Questa tendenza ad affermarsi da parte delle forze conservatrici già manifestatasi in Brasile, Perù,  Honduras (dove subito dopo la contrastatissima proclamazione il presidente  ha  sospeso le garanzie costituzionali e proclamato lo stato di emergenza) e appunto Argentina, contrariamente  a quando sosteneva Virginia Quezzada Morales, è stata confermata anche in Cile dalla vittoria al secondo turno delle elezioni presidenziali del candidato della destra, Sebastian Piñera, una sorta di Berlusconi in salsa cilena.

Dopo l’esperienza di Luis Inácio Lula, l’ex sindacalista divenuto presidente del Brasile – i cui sogni però si sono infranti dopo la condanna in primo grado a nove anni e mezzo per corruzione, travolgendo anche Dilma Rousseff che aveva ereditato la guida del paese –, di Hugo Rafael Chávez e Nicolás Maduro in Venezuela, di Michelle Bachelet, il primo presidente donna del Cile, del socialista Lenín Moreno in Ecuador (succeduto all’economista Rafael Correa, che durante la sua presidenza perseguì  l’obiettivo di un progresso economico non effimero, ottenendo risultati significativi nella riduzione della povertà e delle diseguaglianze ) e di Juan Manuel Santos che governa una Colombia pacificata –  un risultato questo che l’ha premiato l’anno scorso con il Nobel per la pace – ecco dopo tutte queste esperienze diverse e in qualche modo opposte è difficile pensare che tutto ciò possa essere definitivamente archiviato.

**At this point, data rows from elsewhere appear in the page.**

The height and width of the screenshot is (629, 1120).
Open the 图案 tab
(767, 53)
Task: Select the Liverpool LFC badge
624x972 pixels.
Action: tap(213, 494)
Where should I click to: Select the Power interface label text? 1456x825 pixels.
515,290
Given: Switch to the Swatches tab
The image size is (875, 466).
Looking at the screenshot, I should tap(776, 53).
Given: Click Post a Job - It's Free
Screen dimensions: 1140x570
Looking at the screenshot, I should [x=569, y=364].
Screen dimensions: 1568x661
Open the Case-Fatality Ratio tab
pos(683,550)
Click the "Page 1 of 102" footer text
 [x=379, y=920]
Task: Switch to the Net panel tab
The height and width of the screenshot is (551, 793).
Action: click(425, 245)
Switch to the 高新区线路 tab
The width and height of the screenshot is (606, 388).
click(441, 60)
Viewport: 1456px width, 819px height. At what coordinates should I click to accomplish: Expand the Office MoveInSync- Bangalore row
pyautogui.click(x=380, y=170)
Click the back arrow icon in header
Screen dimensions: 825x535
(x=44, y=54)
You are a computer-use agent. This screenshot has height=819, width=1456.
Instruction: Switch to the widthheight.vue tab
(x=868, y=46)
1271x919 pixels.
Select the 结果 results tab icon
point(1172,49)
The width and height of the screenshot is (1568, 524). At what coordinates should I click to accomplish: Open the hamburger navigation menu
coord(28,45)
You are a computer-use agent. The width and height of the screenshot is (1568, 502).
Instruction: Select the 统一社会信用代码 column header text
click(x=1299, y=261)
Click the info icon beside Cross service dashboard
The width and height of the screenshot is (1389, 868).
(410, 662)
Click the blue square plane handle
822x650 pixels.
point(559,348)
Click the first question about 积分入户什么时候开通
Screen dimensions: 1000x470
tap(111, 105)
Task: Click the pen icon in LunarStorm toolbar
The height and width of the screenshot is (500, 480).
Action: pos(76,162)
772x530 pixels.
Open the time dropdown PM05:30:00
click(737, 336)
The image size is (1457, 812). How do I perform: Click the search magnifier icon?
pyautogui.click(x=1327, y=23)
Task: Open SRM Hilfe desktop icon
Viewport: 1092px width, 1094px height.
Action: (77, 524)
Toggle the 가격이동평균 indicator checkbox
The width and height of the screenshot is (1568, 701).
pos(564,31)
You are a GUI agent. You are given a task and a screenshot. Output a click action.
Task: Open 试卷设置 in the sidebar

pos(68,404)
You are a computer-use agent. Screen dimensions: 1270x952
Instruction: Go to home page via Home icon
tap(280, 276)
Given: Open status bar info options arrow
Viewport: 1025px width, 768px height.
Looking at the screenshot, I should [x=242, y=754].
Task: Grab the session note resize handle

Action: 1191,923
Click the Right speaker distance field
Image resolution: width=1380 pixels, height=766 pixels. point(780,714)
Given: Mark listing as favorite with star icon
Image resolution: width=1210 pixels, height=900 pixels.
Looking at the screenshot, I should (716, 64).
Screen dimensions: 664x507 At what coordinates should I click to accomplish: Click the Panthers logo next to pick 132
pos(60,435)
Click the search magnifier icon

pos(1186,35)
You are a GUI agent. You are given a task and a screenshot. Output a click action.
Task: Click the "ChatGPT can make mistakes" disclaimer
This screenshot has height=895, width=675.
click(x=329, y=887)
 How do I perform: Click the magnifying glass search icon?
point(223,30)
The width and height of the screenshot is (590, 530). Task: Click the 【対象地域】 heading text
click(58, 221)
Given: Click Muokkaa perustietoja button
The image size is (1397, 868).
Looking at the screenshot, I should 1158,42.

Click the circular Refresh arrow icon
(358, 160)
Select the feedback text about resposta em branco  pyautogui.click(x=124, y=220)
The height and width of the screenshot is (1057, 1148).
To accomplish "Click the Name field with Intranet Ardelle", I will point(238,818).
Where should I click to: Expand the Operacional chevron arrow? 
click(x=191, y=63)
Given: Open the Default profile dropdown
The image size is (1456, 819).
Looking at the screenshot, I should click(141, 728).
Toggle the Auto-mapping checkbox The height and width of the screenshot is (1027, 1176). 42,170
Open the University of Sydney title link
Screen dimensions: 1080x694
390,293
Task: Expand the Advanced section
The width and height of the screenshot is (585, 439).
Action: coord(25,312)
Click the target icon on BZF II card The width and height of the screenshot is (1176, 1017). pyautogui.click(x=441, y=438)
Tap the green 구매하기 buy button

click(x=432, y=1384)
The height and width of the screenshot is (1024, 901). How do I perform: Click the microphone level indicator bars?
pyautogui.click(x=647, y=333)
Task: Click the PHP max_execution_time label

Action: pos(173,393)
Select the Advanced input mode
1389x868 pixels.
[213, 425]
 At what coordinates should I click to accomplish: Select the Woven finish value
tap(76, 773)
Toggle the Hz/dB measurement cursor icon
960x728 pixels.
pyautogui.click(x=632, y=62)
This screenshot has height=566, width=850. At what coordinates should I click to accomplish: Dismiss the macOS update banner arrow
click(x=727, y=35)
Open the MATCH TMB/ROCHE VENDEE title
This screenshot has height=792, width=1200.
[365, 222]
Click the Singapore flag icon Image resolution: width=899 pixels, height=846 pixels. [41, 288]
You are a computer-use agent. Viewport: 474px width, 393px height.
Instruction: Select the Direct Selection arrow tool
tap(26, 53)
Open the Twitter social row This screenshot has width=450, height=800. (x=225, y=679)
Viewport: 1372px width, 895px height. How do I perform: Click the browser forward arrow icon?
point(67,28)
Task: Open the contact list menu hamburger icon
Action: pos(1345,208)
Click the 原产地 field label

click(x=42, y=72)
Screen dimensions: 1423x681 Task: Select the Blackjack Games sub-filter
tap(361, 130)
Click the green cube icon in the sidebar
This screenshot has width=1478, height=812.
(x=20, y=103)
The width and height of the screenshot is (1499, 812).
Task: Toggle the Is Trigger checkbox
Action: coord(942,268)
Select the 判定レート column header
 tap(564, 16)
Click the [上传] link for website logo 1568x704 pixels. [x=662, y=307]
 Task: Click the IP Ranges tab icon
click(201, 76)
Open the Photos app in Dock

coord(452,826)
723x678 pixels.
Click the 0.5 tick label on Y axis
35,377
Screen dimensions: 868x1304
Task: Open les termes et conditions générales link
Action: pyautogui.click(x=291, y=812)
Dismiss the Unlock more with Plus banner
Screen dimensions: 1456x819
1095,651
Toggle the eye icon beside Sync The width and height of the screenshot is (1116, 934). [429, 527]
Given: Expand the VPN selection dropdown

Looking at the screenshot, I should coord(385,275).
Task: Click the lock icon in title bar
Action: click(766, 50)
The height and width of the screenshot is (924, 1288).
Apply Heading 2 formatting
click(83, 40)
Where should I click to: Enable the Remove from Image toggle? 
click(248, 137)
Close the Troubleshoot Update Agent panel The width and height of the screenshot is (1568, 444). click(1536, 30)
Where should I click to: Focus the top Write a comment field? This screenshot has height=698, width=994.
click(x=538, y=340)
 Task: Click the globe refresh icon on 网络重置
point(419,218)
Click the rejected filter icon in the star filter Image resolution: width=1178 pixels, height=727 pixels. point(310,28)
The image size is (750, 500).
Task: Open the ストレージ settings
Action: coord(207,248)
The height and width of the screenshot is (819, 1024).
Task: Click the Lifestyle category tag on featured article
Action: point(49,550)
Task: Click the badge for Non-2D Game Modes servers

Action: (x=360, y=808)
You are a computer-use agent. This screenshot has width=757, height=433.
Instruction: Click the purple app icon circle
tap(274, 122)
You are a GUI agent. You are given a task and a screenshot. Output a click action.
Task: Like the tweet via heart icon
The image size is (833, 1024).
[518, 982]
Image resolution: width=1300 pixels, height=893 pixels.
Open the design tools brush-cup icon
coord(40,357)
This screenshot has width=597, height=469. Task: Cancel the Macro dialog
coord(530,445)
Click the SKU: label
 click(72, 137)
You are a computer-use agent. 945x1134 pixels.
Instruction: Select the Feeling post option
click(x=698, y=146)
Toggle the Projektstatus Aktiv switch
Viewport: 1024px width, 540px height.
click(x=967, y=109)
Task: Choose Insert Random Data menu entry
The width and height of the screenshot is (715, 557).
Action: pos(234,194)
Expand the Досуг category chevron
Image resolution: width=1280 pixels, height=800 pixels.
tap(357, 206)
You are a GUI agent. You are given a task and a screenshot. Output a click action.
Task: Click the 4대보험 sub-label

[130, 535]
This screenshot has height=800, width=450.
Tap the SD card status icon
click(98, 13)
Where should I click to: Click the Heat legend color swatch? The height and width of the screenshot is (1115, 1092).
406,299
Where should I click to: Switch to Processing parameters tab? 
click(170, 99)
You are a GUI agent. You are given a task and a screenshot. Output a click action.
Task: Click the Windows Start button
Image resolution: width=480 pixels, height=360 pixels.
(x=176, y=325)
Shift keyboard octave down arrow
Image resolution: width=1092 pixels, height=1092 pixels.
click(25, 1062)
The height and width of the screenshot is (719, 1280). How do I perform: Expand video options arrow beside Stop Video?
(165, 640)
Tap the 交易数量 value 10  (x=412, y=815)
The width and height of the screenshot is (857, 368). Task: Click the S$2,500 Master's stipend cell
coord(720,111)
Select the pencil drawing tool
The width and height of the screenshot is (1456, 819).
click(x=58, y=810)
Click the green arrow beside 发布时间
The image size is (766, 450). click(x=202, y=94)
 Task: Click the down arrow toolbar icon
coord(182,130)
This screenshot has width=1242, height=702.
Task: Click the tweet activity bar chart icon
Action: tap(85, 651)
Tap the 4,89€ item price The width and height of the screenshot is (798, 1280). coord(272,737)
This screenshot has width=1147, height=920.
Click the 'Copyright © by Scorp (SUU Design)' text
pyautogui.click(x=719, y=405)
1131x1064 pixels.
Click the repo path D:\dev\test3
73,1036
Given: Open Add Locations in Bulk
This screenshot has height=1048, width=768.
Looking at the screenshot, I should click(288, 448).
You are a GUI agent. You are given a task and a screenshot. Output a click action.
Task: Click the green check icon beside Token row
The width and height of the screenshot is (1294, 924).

Di questo è convinto Juan Evo Morales, l’ex leader sindacale dei coltivatori di coca che governa la Bolivia dal 2006 e che si presenta alle prossime elezioni presidenziali per ottenere il quarto mandato. Ecco il suo pensiero: “Bisogna pensare a modelli diversi di società rispetto al capitalismo. Non è accettabile che nel XXI secolo alcuni paesi e multinazionali continuino a provocare l’umanità e cerchino di conquistare l’egemonia sul pianeta. Sono arrivato alla conclusione che il capitalismo è il peggior nemico dell’umanità perché crea egoismo, individualismo, guerre mentre è interesse dell’umanità lottare per cambiare la situazione sociale ed ecologica del mondo”.

A prescindere dalle opinioni che si possono avere nei confronti delle ideologie e delle diverse forme di governo che hanno guidato tanti Paesi latino americani, l’anelito di libertà, la giustizia sociale, la fine dello sfruttamento dell’uomo sull’uomo, il rispetto dei diritti e della cultura delle popolazioni indigene, la protezione dell’ambiente, lo sviluppo economico, la promozione della legalità sono bisogni molto sentiti dai popoli del Sud America, la cui conquista può essere rallentata, ma non si può sopprimere.

Quindi più si rallenterà il processo di avvicinamento a questi obiettivi più veloce sarà la ricerca di una sperimentazione sincera e coraggiosa finalizzata a trovare soluzioni di governo non importate, ma da cucire addosso alle realtà per le quali vengono immaginate. Quante tracce delle esperienze di governo sin qui fatte e di socialismo potranno riscontrarsi nelle nuove sperimentazioni che si faranno non lo so, quello che so con certezza è che questa ricerca continuerà, forse con più forza di prima.